According to Ghanafa.org, among the issues that came up for discussion were officiating, the StarTimes television broadcast rights deal, and matters that border on integrity. Reading the story on the GFA’s website, I sensed a conscious attempt by the FA to open up on financial matters relative to our domestic league. With that, I believe, the GFA deserves commendation.
Elsewhere, being transparent to your publics as a corporate entity does not really earn praise or elicit the kind of commentary that seeks to laud and put you in shining lights as if it is so extraordinary to be clear and forthright to members of your association. It is a natural occurence. It is expected of you. It is incumbent on you and, in this case, the GFA, to be transparent in not just money matters but indeed in its entire operations.

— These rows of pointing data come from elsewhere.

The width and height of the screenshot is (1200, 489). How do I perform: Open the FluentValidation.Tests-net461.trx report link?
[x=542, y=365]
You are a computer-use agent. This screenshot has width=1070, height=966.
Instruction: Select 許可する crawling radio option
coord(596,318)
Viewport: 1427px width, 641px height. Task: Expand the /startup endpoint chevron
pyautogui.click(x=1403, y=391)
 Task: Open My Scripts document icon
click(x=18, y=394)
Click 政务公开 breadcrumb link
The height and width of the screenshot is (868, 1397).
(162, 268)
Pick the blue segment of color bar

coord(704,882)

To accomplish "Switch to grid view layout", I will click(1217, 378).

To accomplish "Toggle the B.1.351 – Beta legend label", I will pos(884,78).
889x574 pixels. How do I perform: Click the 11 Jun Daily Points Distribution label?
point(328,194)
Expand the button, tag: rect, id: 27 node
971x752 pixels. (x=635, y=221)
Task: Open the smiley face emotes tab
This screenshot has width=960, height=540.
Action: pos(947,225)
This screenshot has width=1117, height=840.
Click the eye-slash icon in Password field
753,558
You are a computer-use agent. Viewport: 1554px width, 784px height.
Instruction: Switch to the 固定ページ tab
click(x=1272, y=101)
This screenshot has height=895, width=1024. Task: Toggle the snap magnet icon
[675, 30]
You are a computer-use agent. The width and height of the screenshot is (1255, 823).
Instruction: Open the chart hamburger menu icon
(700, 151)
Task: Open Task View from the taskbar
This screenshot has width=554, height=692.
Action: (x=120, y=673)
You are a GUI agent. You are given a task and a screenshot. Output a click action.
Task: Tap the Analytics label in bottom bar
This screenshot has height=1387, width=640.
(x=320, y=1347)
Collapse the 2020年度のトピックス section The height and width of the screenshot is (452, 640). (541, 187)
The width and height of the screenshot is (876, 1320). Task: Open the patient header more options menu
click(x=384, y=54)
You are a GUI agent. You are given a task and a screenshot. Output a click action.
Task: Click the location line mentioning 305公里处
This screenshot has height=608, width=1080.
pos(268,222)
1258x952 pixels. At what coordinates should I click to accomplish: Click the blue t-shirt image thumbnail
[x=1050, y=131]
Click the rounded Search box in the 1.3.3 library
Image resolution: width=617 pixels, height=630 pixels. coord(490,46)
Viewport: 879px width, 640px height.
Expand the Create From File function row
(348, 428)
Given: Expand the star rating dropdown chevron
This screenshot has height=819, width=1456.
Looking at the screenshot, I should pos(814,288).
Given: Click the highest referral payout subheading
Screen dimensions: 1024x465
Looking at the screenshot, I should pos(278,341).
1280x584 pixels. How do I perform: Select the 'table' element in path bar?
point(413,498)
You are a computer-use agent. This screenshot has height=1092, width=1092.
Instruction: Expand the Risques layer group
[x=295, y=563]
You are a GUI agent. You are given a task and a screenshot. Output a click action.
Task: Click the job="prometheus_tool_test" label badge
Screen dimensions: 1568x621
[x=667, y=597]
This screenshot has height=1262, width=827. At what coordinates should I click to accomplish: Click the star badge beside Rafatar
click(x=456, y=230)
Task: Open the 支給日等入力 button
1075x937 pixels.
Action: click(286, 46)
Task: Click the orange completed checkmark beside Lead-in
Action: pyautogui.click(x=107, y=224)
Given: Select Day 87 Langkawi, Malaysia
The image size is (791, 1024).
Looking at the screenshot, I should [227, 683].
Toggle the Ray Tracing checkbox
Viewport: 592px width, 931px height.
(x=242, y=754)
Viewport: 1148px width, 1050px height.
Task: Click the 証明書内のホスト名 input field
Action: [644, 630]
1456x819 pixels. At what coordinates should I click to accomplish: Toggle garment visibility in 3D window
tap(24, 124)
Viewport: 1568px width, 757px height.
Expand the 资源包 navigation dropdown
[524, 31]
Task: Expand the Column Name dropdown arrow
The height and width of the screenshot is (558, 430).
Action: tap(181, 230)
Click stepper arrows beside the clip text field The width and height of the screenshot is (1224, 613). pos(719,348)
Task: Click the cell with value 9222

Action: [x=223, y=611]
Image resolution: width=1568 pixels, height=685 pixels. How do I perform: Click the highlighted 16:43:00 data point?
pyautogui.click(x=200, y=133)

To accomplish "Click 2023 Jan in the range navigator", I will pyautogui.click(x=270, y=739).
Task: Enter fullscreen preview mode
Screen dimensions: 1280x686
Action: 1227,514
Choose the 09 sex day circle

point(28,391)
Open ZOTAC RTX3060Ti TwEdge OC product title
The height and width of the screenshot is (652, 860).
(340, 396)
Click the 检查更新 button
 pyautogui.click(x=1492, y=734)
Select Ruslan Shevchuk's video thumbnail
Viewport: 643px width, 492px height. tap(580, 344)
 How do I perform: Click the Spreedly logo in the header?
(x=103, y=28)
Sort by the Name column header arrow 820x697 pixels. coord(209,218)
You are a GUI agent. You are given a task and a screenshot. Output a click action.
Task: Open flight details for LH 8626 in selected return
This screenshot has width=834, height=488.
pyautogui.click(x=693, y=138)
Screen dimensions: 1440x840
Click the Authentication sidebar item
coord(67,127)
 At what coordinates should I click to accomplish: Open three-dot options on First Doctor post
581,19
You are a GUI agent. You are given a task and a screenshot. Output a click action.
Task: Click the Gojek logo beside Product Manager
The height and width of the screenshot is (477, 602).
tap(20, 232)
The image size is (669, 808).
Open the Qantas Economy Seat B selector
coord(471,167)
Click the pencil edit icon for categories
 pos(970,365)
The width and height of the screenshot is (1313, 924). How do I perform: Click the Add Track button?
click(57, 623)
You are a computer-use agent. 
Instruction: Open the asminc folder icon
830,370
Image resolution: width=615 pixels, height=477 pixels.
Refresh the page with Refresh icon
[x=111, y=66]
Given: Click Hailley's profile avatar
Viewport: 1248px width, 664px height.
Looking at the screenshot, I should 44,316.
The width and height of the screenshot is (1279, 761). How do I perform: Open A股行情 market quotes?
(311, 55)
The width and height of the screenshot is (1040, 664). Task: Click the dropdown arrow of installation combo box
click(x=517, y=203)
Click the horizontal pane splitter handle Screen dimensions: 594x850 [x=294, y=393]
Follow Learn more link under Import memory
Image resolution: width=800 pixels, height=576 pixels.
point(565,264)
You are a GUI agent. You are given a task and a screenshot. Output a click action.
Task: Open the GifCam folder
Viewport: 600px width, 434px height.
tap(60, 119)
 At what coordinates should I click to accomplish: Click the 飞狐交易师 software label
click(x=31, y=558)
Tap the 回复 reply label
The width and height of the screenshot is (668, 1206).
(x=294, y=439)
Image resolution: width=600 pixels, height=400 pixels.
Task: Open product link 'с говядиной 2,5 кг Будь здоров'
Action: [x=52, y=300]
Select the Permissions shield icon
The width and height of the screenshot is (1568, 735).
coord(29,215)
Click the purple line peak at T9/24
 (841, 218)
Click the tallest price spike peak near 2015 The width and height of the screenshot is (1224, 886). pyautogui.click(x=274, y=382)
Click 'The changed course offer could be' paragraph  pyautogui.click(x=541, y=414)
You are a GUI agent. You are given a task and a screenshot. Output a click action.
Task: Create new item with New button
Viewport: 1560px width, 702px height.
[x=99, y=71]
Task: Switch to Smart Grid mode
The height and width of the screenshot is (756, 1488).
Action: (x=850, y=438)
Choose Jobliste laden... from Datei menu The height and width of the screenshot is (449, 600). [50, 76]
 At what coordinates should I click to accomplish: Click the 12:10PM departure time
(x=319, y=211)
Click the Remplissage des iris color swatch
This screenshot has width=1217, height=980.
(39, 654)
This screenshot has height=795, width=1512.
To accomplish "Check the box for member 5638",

Context is important here. Our football has had a history where not everything was open to major stakeholders like the clubs and the media. I neither expected previous football administrations to come to the public sphere with everything nor am I advancing the argument that, the present FA, under the leadership of Kurt Okraku, should publicise everything it does.
That is not practical. It is a wild expectation to have, even imprudent, in fact, impossible. Yet given our football’s recent history, deliberate efforts should be made to keep stakeholders in the know of developments such as the ones they disclosed this week.
Not only will such disclosures make the GFA look good in the eye of the corporate world and the general public, they will additionally and steadily inspire confidence in the entity, which many, either rightly or wrongly, painted with dirty brushes and in ignoble colours in the past.
I commend the football administration particularly for their openness on the StarTimes deal, the breakdown they provided and so on. The clubs have a role to play; to be professional in their business and conduct so as to reposition themselves for the best.
Even if it can be argued that, the amounts involved in the StarTimes deal for example, are not good enough, it is necessary for clubs to also work to raise revenue for their activities and not always come, cup in hand, expecting something from the FA.
For now, I pat at the GFA on its back for their transparent gesture. It is nothing extraordinary but the FA’s move must be acknowledged as good while we expect more financial injection into our game. And anytime the financial booster comes, they should always be willing to make disclosures.